───── Page text

Monday, August 12, 2013

Risky Business

Two big challenges face us when we work. Tackling them requires a pre-existing plan, wisdom and courage.
Many, many things are happening when you paint. As you endeavor to convert 3 dimensions into 2 so that it looks like 3, your mind has to be both in the present and the future. You must be totally in the moment as you process the information and translate light into pigment, but you can’t lose sight of the final painting. The final painting will stand alone. If it doesn’t work, you have to deep six it, even if you’ve spent a LOT of time and effort on it.

So the pre-existing plan: to go for the most excellent product possible. Wisdom is required to remain objective in your judgment, and courage, to do something rash if the work does not meet your pre-existing plan. If you aim for nothing, as they say, you will be sure to hit it.

The two challenges then are, do not let any work become too precious to you, and do not over-work a piece. These are both lethal to good painting. If you grow fond of a passage that is holding the rest of the painting back, you will be reluctant to sacrifice it for the good of the painting. If the painting is not working, over-working is not necessarily the best solution. Sometimes you have to just scrape a painting. If there's a question, answer it honestly. I tell my own self, "When in doubt, scrape it out." 

Dan Gerhartz tells a story about painting with a friend for an afternoon. When it was time to wrap it up, he could hear, scriiiitch, scraaaatch, scriiiitch… He realized that his friend was scraping his painting off, and asked, “Hey, what are you doing?” His friend replied, “Well, my palette knife isn’t sharp enough to slash my wrists so…” It makes me laugh because I know exactly what that’s like.
Last Friday, our group had a lovely girl in a Greek costume posing for us. At the end of a very engaging 3 hours, I had a painting that maybe I should have left alone; it was only an exercise after all. But since I had a reference photo, I decided to use it and fix her crossed eyes. Once I started, I saw that really, she was all wrong, and Richard Schmid’s voice was whispering in my mind, “Never knowingly leave anything wrong on your canvas.” So I wiped from her eyebrows down and started over. The photos show the original work in progress, then the re-entry as I began the make-over (you can see how terrifying this step is, haha!), and finally the painting as it was when my time ran out. My favorite way to work when I'm doing portraits is to start from life, spend some time with reference work, then finish from life... but since this is only an exercise, I'm stopping now.


Wednesday, July 31, 2013

Follies and Foibles

I have a painting that I'm getting ready to sell and several paintings that are being prepared for a big solo show that I have coming up toward the end of the year, so I've been varnishing. I learned from Daniel Greene that the best and safest place to do that is in the bathroom. It can be closed off, there's a vent and probably a window, it can be made lint-free by removing the towels, rugs and curtains, and if you lay the paintings across the tub, there is total ventilation all around the painting as it dries.
I have been varnishing like this for many years without incident but today, disaster struck:

There were 3 paintings in there drying and when I went in to check on them, I was shocked and chagrined to see debris covering the paintings! Somehow (still a mystery), a large quantity of I-don't-know-what, including dead wasps, was spontaneously dumped from the vent on to the paintings. I am very thankful that the varnish was all but dry and I'm almost certain that I will be able to remove it from the paintings. Follies and foibles!

──────────
───── Entries provided

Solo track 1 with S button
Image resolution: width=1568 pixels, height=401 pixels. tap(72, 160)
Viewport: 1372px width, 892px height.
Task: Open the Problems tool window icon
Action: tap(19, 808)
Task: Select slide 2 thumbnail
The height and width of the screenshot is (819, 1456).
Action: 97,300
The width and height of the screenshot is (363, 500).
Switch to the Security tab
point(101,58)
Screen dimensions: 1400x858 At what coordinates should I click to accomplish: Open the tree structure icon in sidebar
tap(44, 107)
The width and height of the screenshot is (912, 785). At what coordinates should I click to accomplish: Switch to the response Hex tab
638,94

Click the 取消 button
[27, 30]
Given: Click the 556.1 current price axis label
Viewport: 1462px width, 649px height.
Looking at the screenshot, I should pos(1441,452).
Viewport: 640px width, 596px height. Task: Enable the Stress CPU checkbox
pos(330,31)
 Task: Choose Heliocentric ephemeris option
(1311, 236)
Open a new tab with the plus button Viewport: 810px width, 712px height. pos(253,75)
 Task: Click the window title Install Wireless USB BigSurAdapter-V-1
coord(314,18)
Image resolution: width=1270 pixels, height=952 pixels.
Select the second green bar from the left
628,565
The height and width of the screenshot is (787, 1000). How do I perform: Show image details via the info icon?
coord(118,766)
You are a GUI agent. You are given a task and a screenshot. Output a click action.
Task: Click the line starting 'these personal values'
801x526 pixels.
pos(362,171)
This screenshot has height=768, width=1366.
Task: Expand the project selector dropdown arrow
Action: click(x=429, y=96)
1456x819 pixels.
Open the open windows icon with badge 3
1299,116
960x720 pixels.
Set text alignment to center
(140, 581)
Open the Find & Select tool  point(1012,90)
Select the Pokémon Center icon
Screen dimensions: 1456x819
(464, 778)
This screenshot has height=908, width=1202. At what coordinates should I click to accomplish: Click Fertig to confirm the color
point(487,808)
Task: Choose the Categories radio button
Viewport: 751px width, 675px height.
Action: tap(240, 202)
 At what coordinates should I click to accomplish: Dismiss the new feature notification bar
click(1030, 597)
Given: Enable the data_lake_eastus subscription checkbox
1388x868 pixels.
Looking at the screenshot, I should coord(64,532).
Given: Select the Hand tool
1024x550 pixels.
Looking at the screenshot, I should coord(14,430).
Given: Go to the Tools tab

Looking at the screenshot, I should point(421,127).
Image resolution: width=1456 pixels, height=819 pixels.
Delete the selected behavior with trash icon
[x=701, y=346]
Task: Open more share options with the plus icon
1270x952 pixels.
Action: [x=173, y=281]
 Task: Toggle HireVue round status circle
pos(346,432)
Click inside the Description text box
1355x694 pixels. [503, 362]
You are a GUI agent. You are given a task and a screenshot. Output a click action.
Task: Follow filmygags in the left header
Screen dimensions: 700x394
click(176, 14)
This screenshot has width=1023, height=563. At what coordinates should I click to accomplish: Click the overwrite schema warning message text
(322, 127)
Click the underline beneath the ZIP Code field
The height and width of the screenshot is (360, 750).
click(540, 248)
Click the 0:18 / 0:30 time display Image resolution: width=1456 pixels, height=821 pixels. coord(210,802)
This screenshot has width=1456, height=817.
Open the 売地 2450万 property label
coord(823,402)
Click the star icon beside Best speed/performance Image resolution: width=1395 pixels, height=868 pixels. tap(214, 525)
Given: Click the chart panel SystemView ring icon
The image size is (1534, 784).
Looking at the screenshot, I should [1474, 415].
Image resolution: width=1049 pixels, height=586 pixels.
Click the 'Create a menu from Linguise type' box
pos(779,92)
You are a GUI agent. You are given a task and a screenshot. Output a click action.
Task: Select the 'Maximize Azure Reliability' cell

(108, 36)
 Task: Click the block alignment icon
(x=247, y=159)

──────────

### Work instructions
#1 In the painting blog text, give the passage starting at "Last Friday, our" and ending at "I'm stopping now." again, substituting "Victorian gown" for "Greek costume".
#2 Does the painting blog text support each statement? Answer yes or no for each, and quote the deciding words. (a) The author learned the bathroom varnishing method from Daniel Greene. (b) The Friday session with the model lasted 3 hours. (c) The varnish was still fully wet when the debris fell onto the paintings.
#3 According to the painting blog text, why is the bathroom the best and safest place to varnish paintings?

### Responses for each task
#1
Last Friday, our group had a lovely girl in a Victorian gown posing for us. At the end of a very engaging 3 hours, I had a painting that maybe I should have left alone; it was only an exercise after all. But since I had a reference photo, I decided to use it and fix her crossed eyes. Once I started, I saw that really, she was all wrong, and Richard Schmid’s voice was whispering in my mind, “Never knowingly leave anything wrong on your canvas.” So I wiped from her eyebrows down and started over. The photos show the original work in progress, then the re-entry as I began the make-over (you can see how terrifying this step is, haha!), and finally the painting as it was when my time ran out. My favorite way to work when I'm doing portraits is to start from life, spend some time with reference work, then finish from life... but since this is only an exercise, I'm stopping now.

#2
(a) Yes: "I learned from Daniel Greene that the best and safest place to do that is in the bathroom."
(b) Yes: "At the end of a very engaging 3 hours"
(c) No: "the varnish was all but dry"

#3 The bathroom can be closed off, and it has a vent and probably a window. Removing the towels, rugs and curtains makes it lint-free. Laying the paintings across the tub gives total ventilation all around each painting as it dries.